Exhibit 4.2
ARS NETWORKS,
INCORPORATED
NON-EMPLOYEE DIRECTORS AND CONSULTANTS RETAINER STOCK PLAN FOR
THE
YEAR 2004 No. 4
1.
Introduction . This Plan shall be known as the "ARS
Networks, Incorporated Non-Employee Directors and Consultants
Retainer Stock Plan for the Year 2004 No. 4," and is hereinafter
referred to as the "Plan." The purposes of this Plan are to
enable ARS Networks, Incorporated, a New Hampshire corporation (the
"Company"), to promote the interests of the Company and its
stockholders by attracting and retaining non-employee Directors and
Consultants capable of furthering the future success of the Company
and by aligning their economic interests more closely with those of
the Company's stockholders, by paying their retainer or fees in the
form of shares of the Company's common stock, par value $0.0001 per
share (the "Common Stock").
2.
Definitions . The following terms shall have the
meanings set forth below:
"Board" means the Board of Directors
of the Company.
"Change of Control" has the meaning
set forth in Paragraph 12(d) hereof.
"Code" means the Internal Revenue
Code of 1986, as amended, and the rules and regulations thereunder.
References to any provision of the Code or rule or regulation
thereunder shall be deemed to include any amended or successor
provision, rule or regulation.
"Committee" means the committee that
administers this Plan, as more fully defined in Paragraph 13
hereof.
"Common Stock" has the meaning set
forth in Paragraph 1 hereof.
"Company" has the meaning set forth
in Paragraph 1 hereof.
"Consultants" means Company's
consultants and advisors only if: (i) they are natural persons;
(ii) they provide bona fide services to the Company; and (iii) the
services are not in connection with the offer or sale of securities
in a capital-raising transaction, and do not directly or indirectly
promote or maintain a market for the Company's securities.
"Deferral Election" has the meaning
set forth in Paragraph 6 hereof.
"Deferred Stock Account" means a
bookkeeping account maintained by the Company for a Participant
representing the Participant's interest in the shares credited to
such Deferred Stock Account pursuant to Paragraph 7 hereof.
"Delivery Date" has the meaning set
forth in Paragraph 6 hereof.
"Director" means an individual who is
a member of the Board of Directors of the Company.

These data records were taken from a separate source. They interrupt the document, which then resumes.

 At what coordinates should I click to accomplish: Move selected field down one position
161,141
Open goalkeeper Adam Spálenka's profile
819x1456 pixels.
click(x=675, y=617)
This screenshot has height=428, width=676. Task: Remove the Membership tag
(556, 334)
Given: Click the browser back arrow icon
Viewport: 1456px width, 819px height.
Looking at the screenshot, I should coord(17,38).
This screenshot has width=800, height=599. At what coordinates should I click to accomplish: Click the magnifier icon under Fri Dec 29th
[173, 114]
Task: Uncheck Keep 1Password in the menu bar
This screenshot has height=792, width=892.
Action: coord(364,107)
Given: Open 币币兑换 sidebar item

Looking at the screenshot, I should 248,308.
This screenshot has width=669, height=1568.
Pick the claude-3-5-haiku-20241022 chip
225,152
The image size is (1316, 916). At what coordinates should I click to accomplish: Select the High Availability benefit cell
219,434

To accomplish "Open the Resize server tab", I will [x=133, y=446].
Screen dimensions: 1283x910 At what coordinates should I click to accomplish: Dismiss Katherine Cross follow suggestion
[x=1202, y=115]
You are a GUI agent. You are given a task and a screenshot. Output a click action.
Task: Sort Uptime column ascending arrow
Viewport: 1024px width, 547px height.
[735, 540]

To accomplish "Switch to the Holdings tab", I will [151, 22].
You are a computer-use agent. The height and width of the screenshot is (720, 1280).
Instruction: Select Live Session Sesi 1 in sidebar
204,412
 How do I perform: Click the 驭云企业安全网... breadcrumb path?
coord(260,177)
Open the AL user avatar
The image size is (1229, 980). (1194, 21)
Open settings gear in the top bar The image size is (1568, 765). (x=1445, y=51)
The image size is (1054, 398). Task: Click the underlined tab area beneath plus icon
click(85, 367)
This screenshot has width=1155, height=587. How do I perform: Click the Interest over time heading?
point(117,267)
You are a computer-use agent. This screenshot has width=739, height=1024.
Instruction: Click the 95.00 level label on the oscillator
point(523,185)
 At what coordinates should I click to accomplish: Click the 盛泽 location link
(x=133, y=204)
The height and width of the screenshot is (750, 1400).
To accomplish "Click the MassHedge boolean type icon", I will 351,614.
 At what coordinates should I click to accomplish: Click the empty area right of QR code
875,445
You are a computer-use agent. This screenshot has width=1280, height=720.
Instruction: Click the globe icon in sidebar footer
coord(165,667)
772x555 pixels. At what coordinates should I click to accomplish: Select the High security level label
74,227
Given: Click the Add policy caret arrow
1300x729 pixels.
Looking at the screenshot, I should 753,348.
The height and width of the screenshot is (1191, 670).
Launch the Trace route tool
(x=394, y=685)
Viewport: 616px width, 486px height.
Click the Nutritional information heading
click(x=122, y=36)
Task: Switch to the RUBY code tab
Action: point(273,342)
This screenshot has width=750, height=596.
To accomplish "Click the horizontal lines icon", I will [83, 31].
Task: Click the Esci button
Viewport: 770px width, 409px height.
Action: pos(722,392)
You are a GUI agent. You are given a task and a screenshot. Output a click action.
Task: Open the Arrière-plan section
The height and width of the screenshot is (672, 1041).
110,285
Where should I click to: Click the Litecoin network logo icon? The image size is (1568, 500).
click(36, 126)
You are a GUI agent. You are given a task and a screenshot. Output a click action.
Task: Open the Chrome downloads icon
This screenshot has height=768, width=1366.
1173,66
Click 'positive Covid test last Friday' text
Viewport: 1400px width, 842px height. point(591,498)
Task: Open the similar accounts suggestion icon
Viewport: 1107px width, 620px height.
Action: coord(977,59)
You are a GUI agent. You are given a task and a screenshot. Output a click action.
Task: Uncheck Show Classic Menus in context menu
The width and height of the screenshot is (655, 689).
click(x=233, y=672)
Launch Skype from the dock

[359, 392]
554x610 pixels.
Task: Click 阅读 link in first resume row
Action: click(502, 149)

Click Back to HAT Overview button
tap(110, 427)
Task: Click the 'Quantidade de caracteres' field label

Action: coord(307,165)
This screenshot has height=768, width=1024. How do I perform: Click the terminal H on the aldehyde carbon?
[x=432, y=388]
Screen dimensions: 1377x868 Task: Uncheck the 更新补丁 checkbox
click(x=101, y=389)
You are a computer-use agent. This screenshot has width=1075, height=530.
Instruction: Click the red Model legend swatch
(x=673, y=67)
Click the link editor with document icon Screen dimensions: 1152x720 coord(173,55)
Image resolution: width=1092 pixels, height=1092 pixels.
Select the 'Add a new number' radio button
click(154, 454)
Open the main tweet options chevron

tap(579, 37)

"Dividend Equivalent" for a given
dividend or other distribution means a number of shares of the
Common Stock having a Fair Market Value, as of the record date for
such dividend or distribution, equal to the amount of cash, plus
the Fair Market Value on the date of distribution of any property,
that is distributed with respect to one share of the Common Stock
pursuant to such dividend or distribution; such Fair Market Value
to be determined by the Committee in good faith.
"Effective Date" has the meaning set
forth in Paragraph 3 hereof.
"Exchange Act" has the meaning set
forth in Paragraph 12(d) hereof.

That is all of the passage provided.